Stored data entries

-- Opening Marker --

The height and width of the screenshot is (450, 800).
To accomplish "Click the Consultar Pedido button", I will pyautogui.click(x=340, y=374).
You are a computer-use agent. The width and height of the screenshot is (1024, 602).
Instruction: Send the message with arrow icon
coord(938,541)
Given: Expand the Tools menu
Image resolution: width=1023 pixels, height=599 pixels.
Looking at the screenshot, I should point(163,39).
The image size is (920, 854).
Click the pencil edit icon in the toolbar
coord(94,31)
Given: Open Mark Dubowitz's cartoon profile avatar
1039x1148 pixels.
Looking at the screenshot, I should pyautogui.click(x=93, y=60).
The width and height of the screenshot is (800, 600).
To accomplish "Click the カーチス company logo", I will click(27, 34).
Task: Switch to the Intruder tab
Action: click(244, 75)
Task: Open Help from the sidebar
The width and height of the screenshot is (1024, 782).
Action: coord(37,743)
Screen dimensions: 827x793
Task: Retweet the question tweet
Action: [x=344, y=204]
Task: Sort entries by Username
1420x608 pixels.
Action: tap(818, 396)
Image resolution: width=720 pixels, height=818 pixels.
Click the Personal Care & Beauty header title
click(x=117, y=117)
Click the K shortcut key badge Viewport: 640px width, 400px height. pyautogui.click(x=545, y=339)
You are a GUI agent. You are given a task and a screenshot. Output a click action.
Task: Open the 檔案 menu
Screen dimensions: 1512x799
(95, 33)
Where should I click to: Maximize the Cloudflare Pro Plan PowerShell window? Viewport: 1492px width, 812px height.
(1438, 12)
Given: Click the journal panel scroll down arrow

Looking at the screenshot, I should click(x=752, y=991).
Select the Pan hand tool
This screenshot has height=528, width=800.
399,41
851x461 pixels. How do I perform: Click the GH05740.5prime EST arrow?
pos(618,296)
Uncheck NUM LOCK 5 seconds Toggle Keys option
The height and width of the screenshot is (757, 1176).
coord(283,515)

-- Closing Marker --

Task goal: Reproduce exactly the lines that run from the start of the records to the line with "Given: Open Mark", both included.

Expected output:
The height and width of the screenshot is (450, 800).
To accomplish "Click the Consultar Pedido button", I will pyautogui.click(x=340, y=374).
You are a computer-use agent. The width and height of the screenshot is (1024, 602).
Instruction: Send the message with arrow icon
coord(938,541)
Given: Expand the Tools menu
Image resolution: width=1023 pixels, height=599 pixels.
Looking at the screenshot, I should point(163,39).
The image size is (920, 854).
Click the pencil edit icon in the toolbar
coord(94,31)
Given: Open Mark Dubowitz's cartoon profile avatar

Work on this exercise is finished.